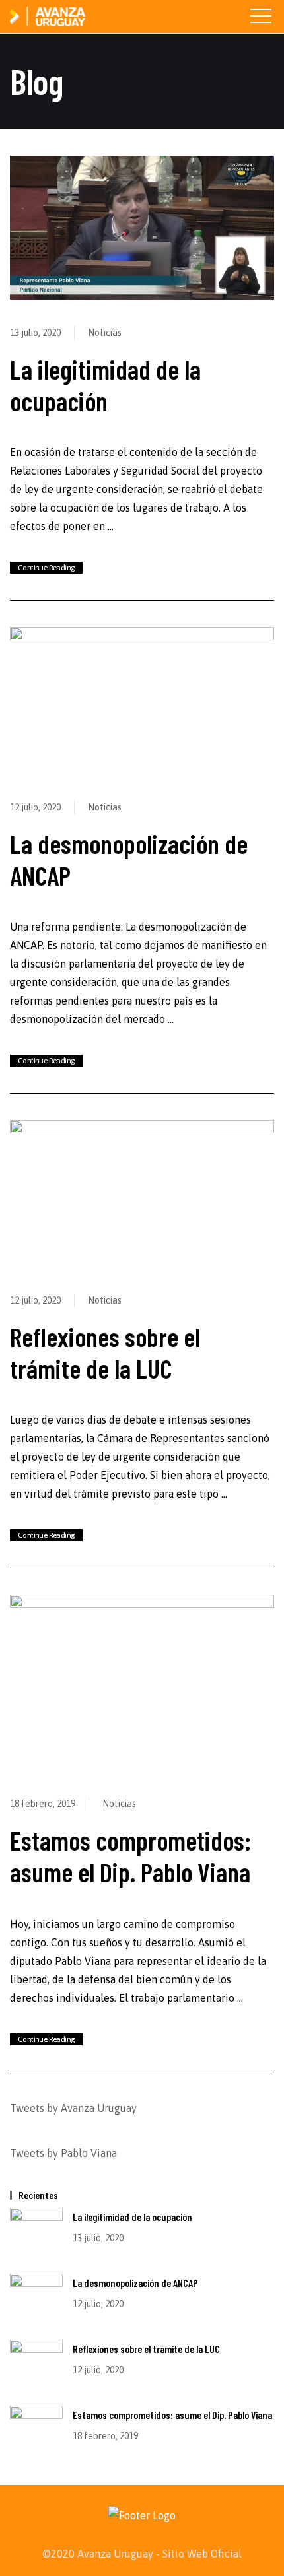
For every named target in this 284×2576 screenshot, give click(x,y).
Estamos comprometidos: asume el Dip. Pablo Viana (130, 1856)
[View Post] (142, 226)
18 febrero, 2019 (42, 1804)
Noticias (105, 332)
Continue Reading (46, 567)
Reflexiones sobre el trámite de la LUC (105, 1352)
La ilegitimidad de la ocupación (105, 384)
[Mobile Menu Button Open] (261, 16)
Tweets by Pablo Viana (63, 2153)
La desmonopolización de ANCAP (135, 2282)
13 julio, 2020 (35, 332)
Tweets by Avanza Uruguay (73, 2108)
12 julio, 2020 (35, 807)
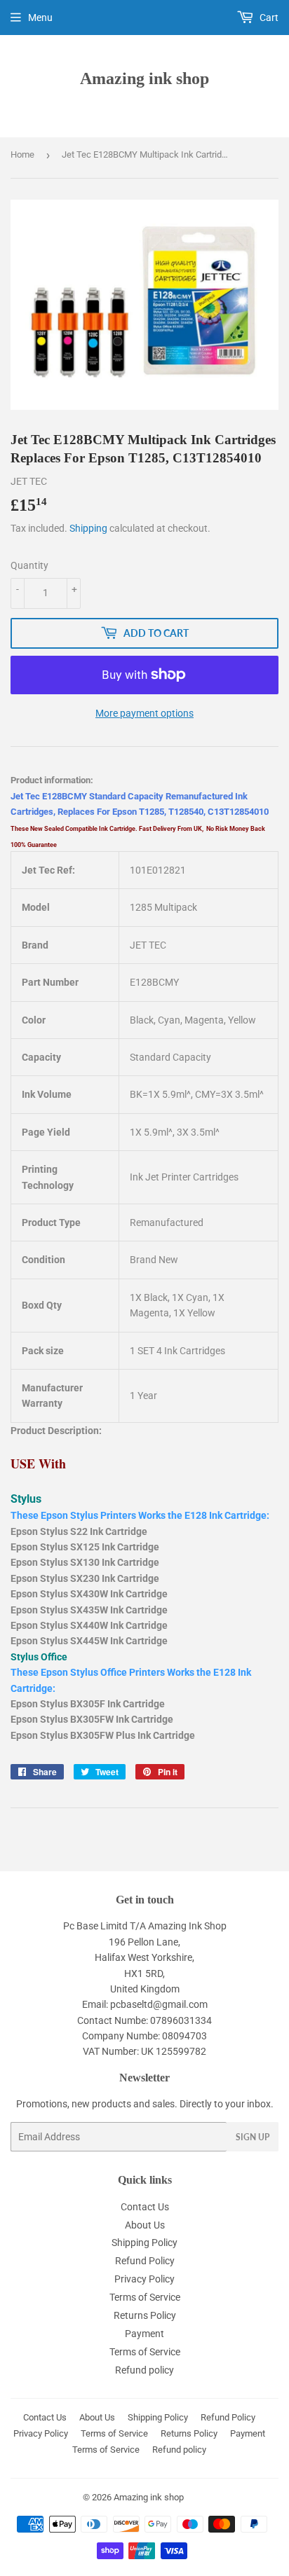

The task: Write out the data above in full and exactly, but without the pictures.

Solution for this task:
For every named target in this 284×2576 screenshot, give click(x,y).
Estamos comprometidos: asume el Dip. Pablo Viana (130, 1856)
[View Post] (142, 226)
18 febrero, 2019 (42, 1804)
Noticias (105, 332)
Continue Reading (46, 567)
Reflexiones sobre el trámite de la LUC (105, 1352)
La ilegitimidad de la ocupación (105, 384)
[Mobile Menu Button Open] (261, 16)
Tweets by Pablo Viana (63, 2153)
La desmonopolización de ANCAP (135, 2282)
13 julio, 2020 (35, 332)
Tweets by Avanza Uruguay (73, 2108)
12 julio, 2020 (35, 807)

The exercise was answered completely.